# Problem details
Give back exactly the lines from the "This screenshot has" line to the final line of the records, and only those, minus any pictures.

# Stored data
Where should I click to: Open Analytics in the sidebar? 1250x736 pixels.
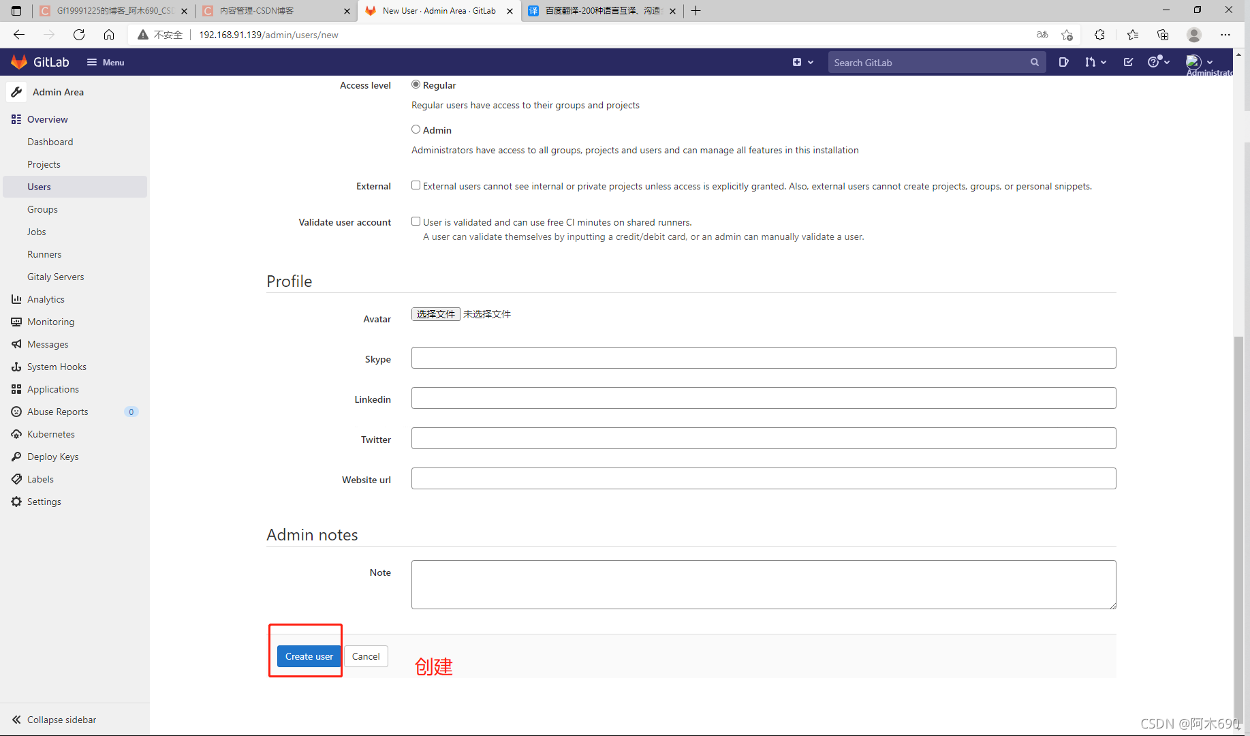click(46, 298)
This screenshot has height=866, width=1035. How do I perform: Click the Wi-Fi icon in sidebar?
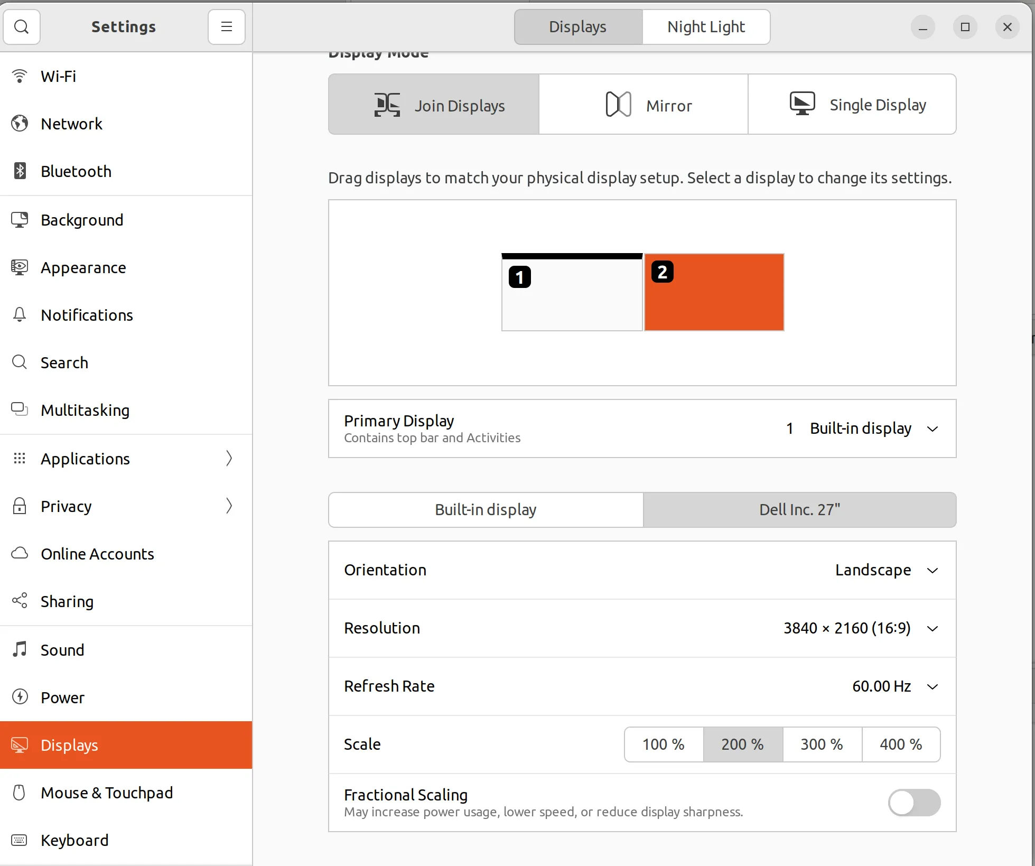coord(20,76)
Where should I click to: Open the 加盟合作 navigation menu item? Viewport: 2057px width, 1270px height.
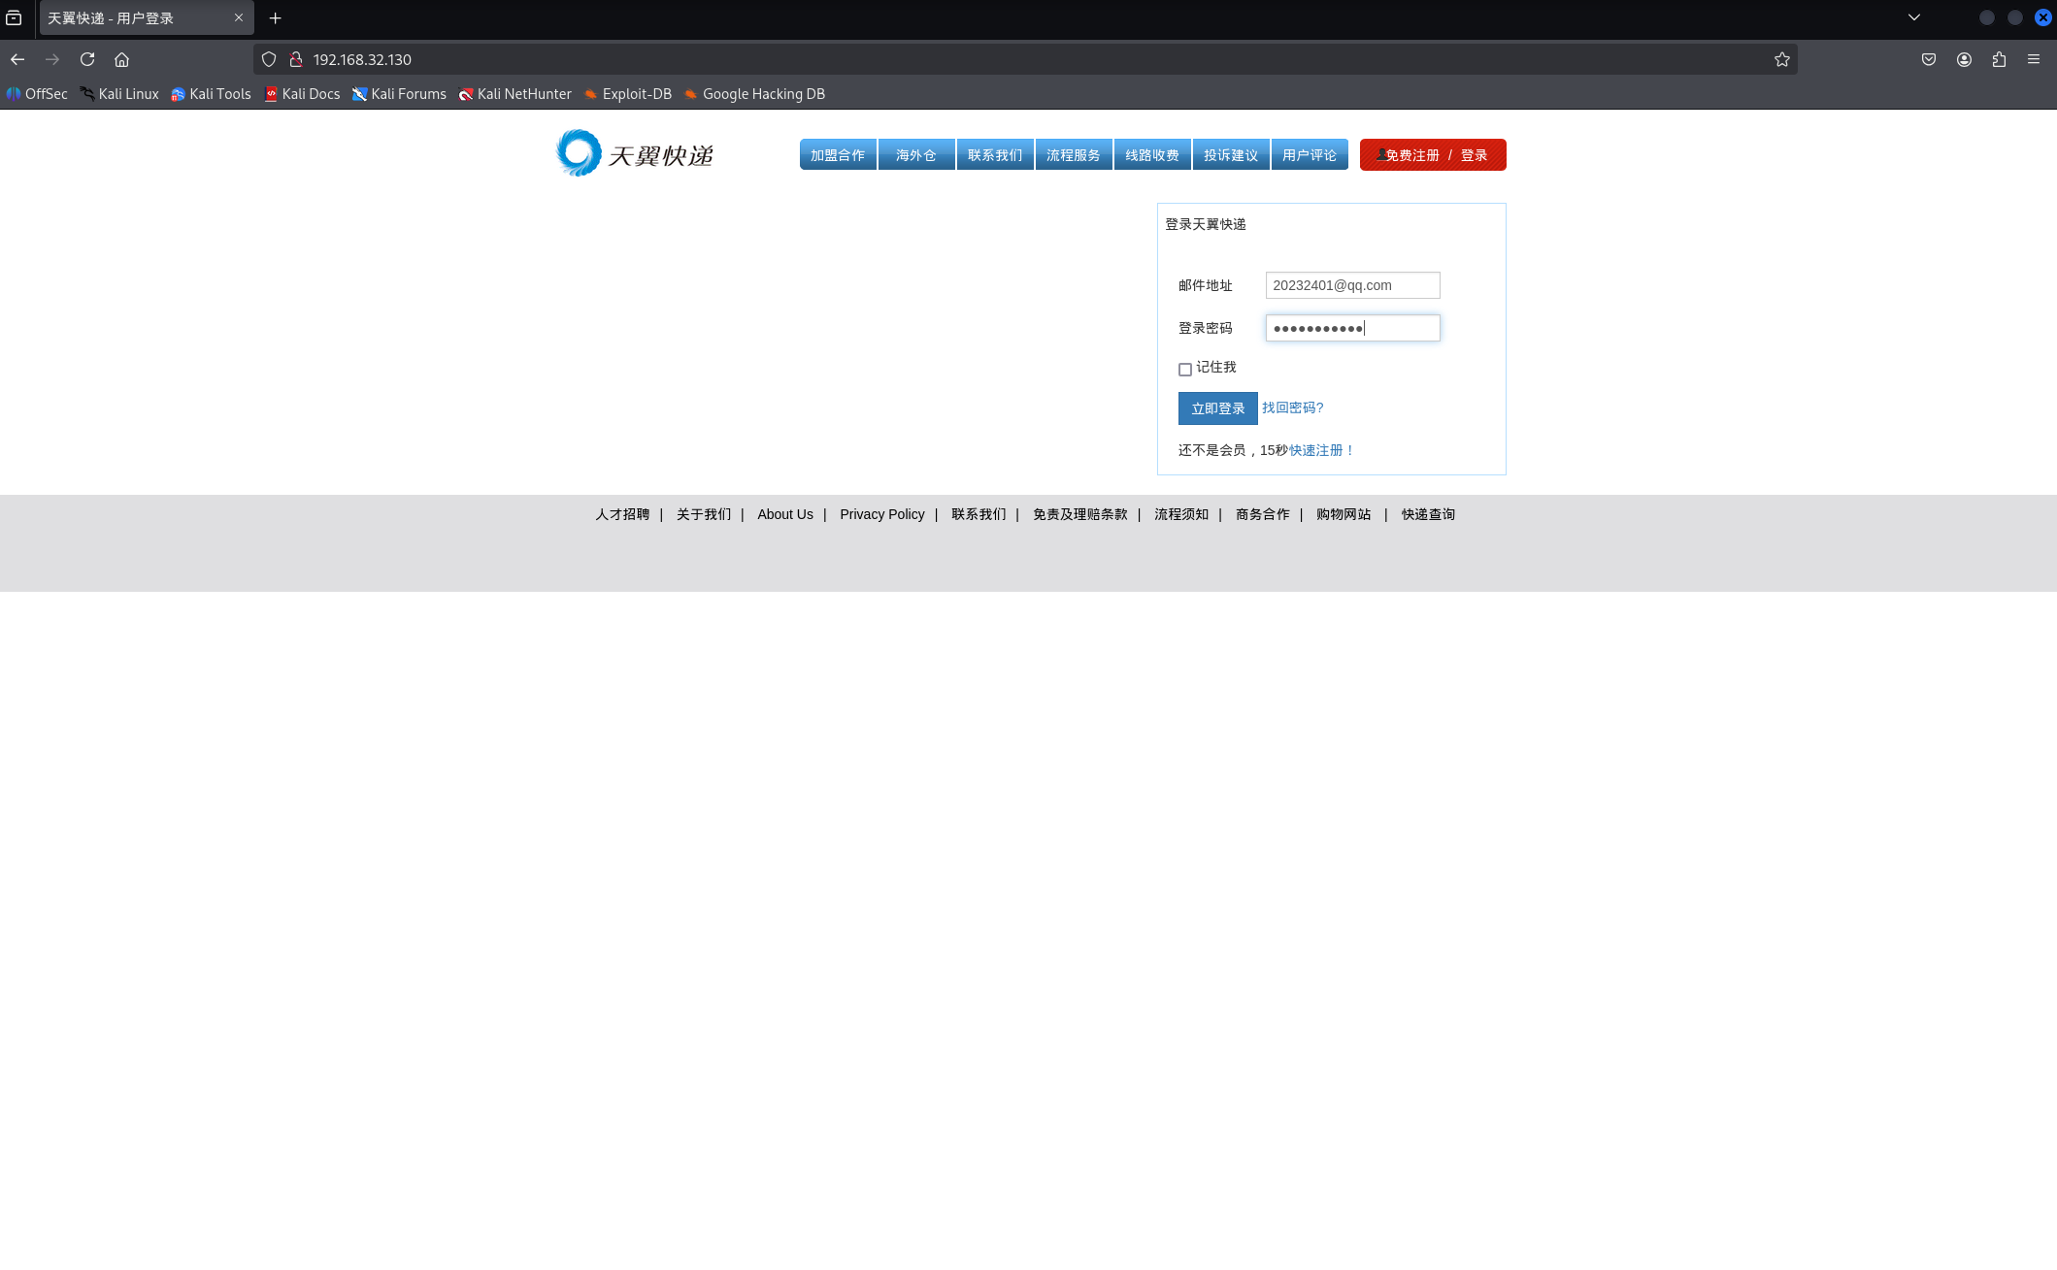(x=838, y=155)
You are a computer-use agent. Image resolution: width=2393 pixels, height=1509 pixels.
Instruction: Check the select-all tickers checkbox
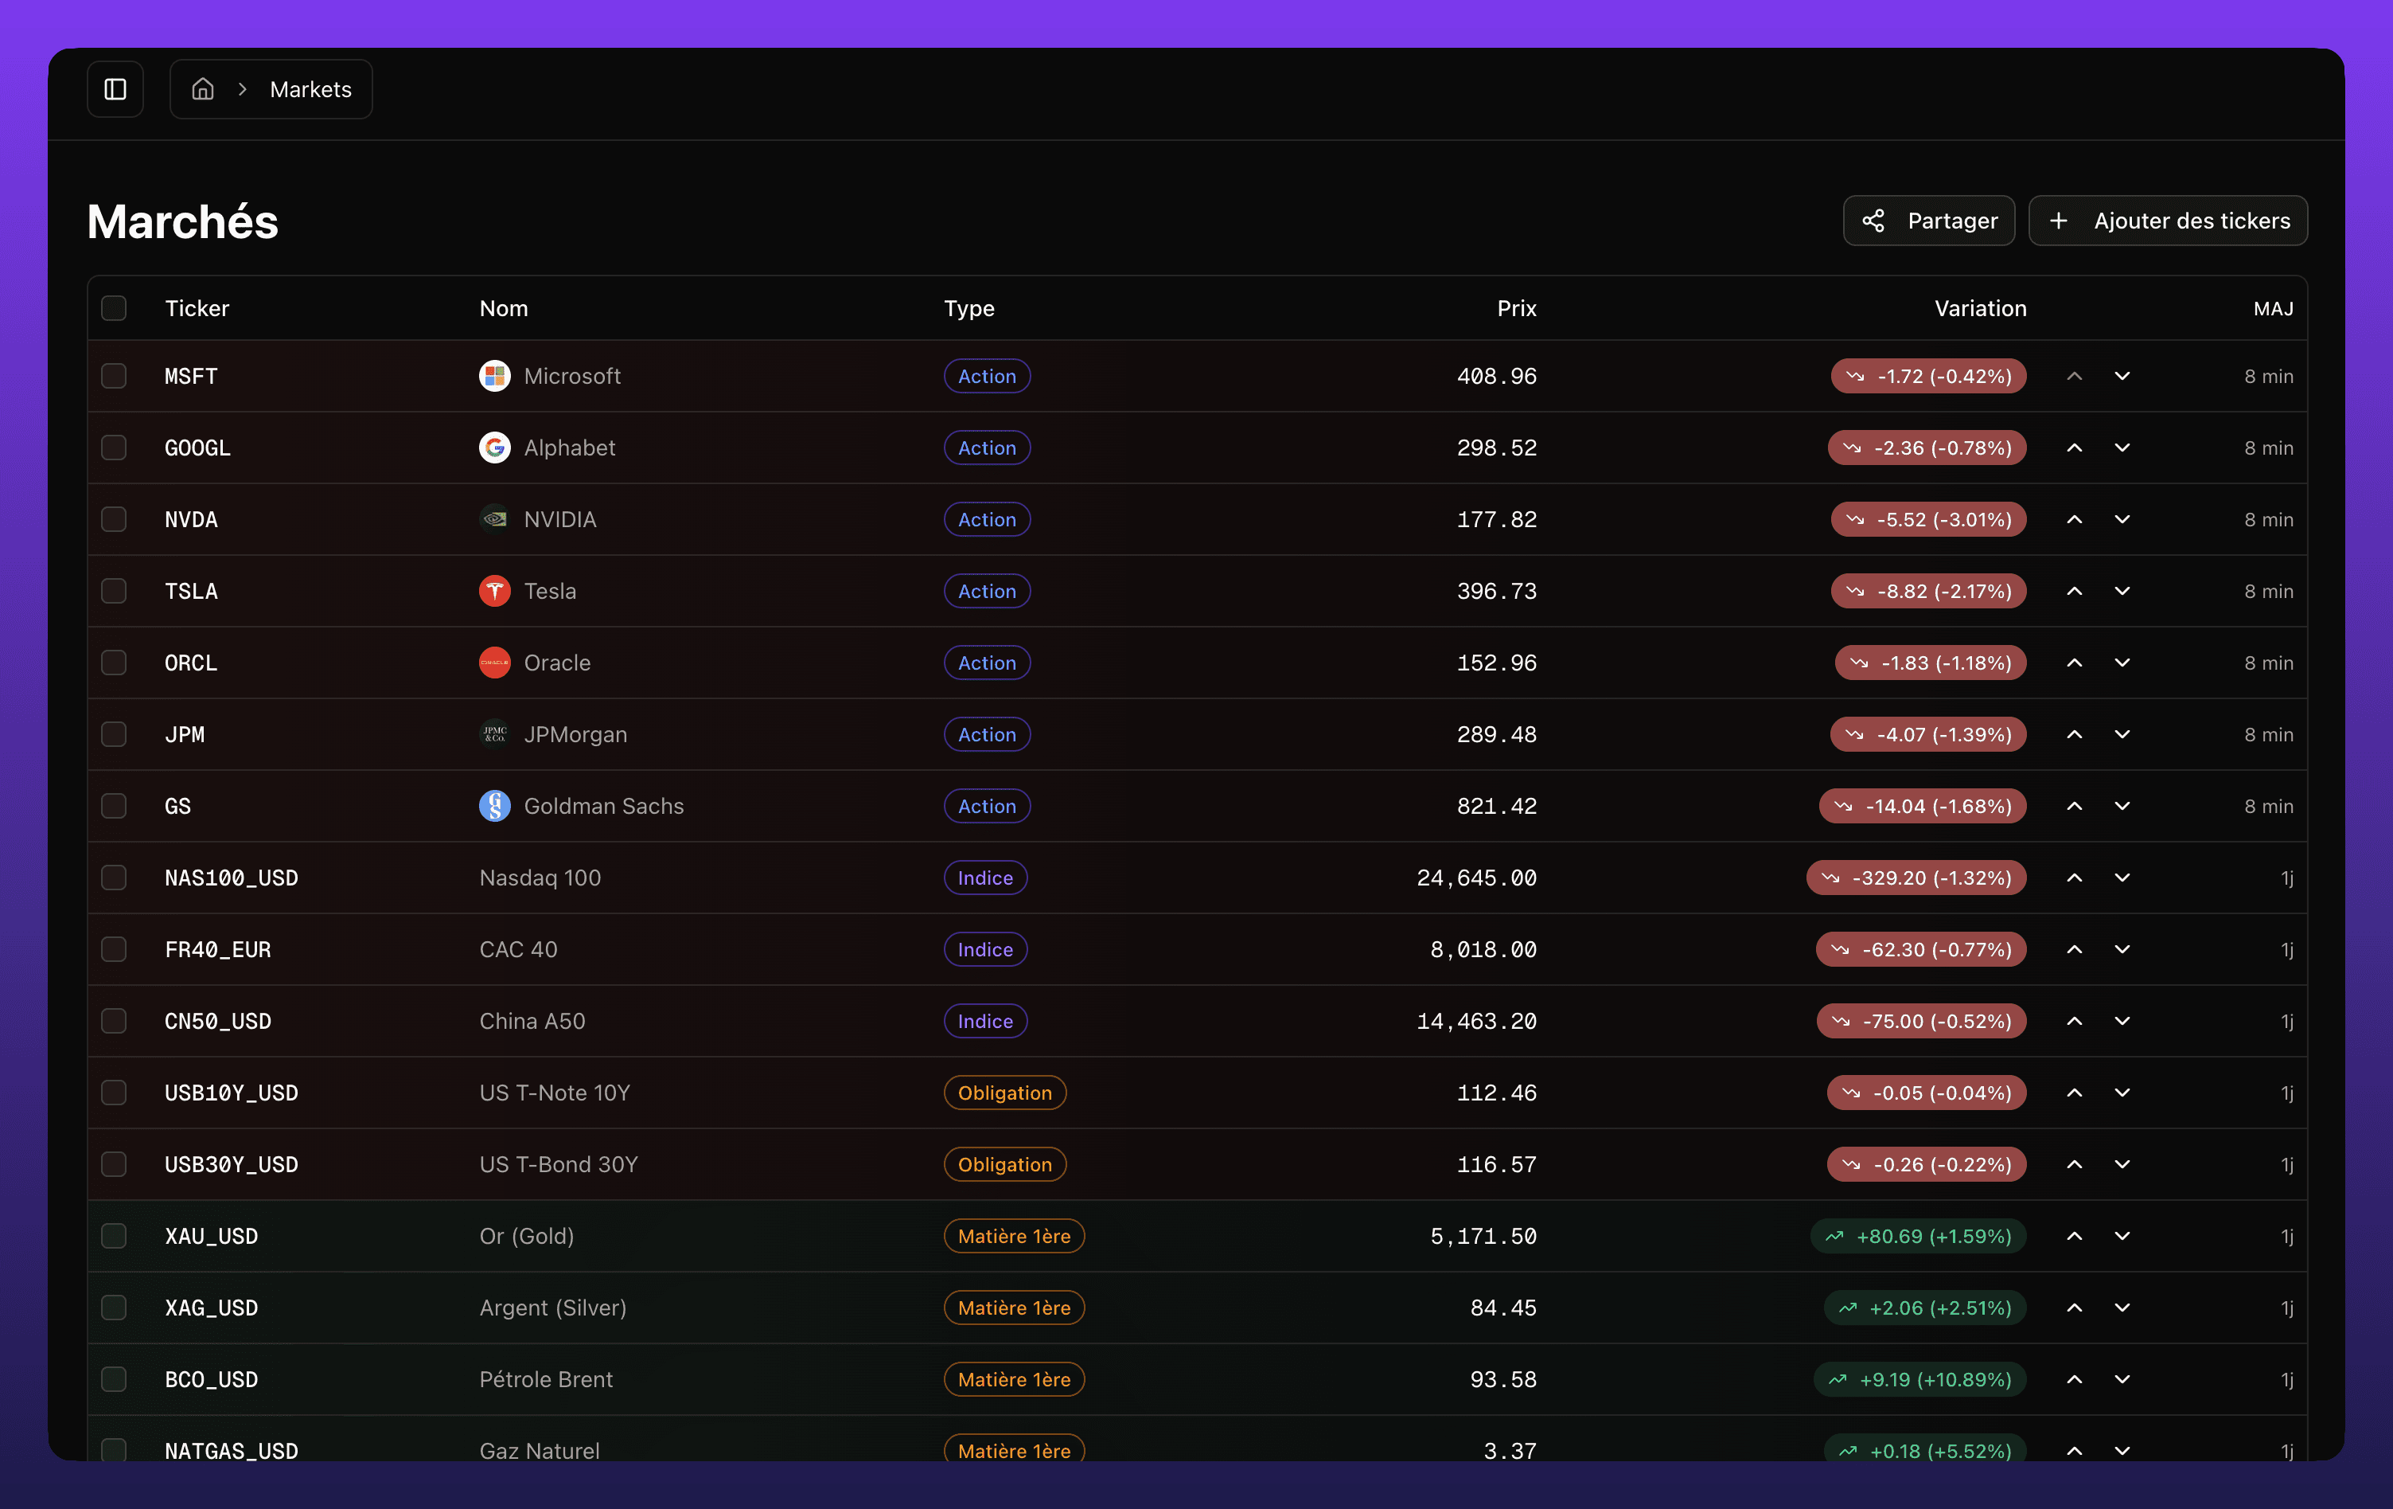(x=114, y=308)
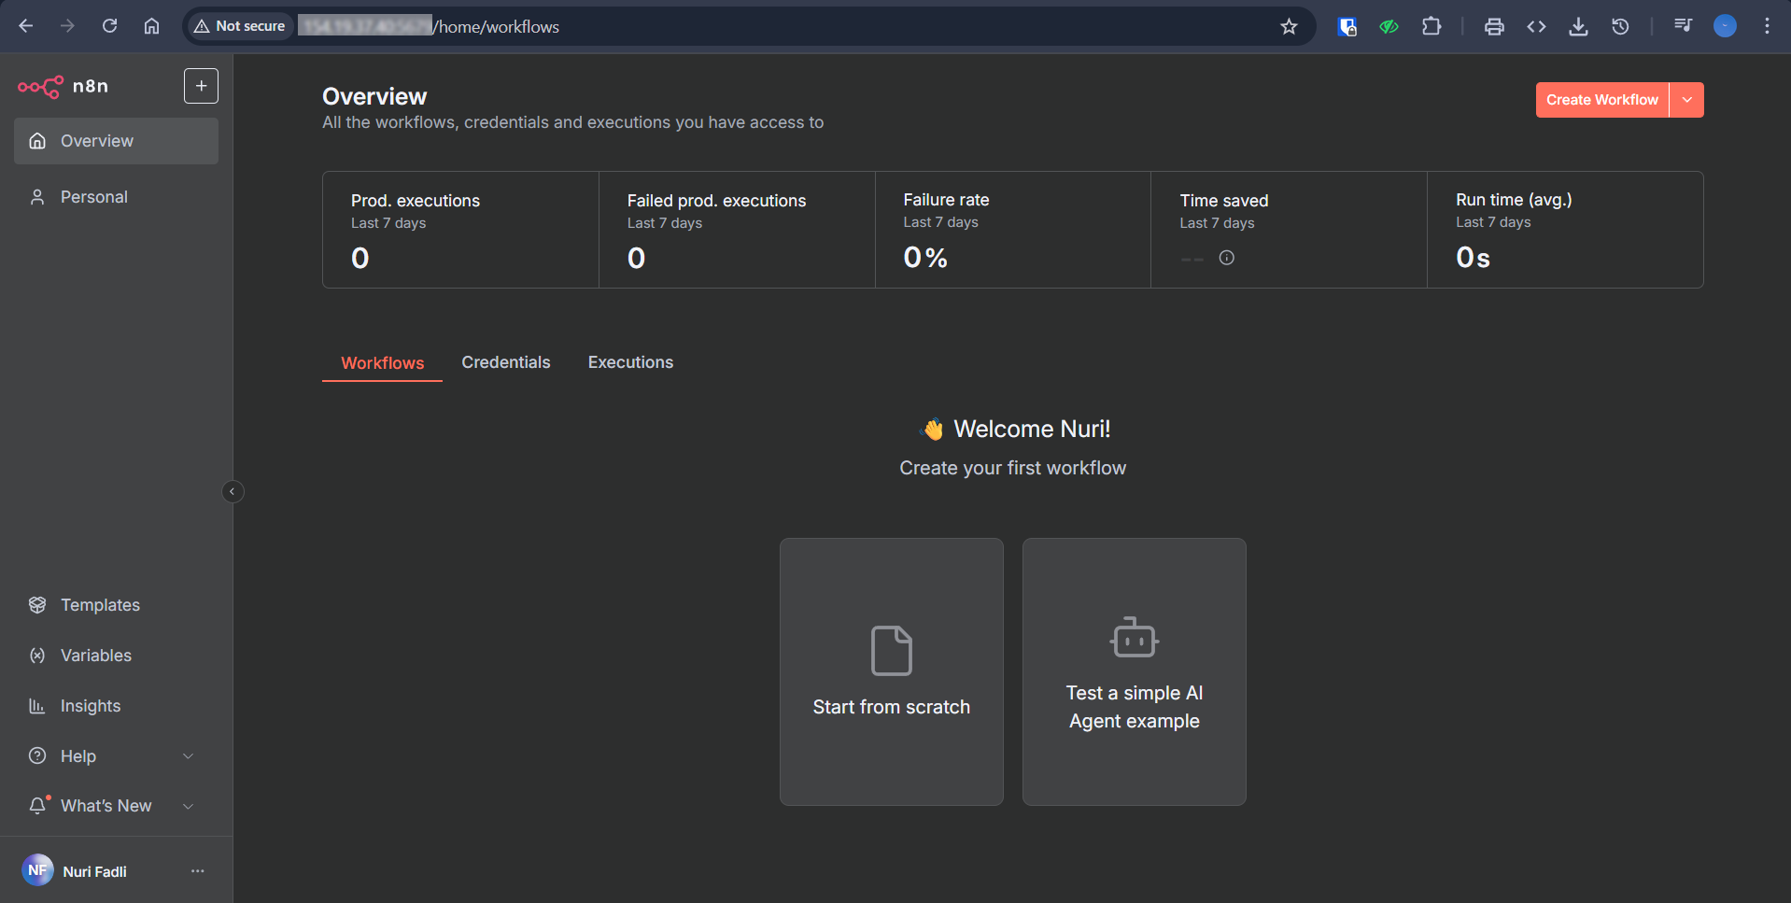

# Solved problem
This screenshot has height=866, width=1035. How do I perform: Click the Wi-Fi icon in sidebar?
coord(20,76)
Where should I click to: Open the 加盟合作 navigation menu item? Viewport: 2057px width, 1270px height.
(x=838, y=155)
You are a computer-use agent. Image resolution: width=2393 pixels, height=1509 pixels.
Instruction: Check the select-all tickers checkbox
(x=114, y=308)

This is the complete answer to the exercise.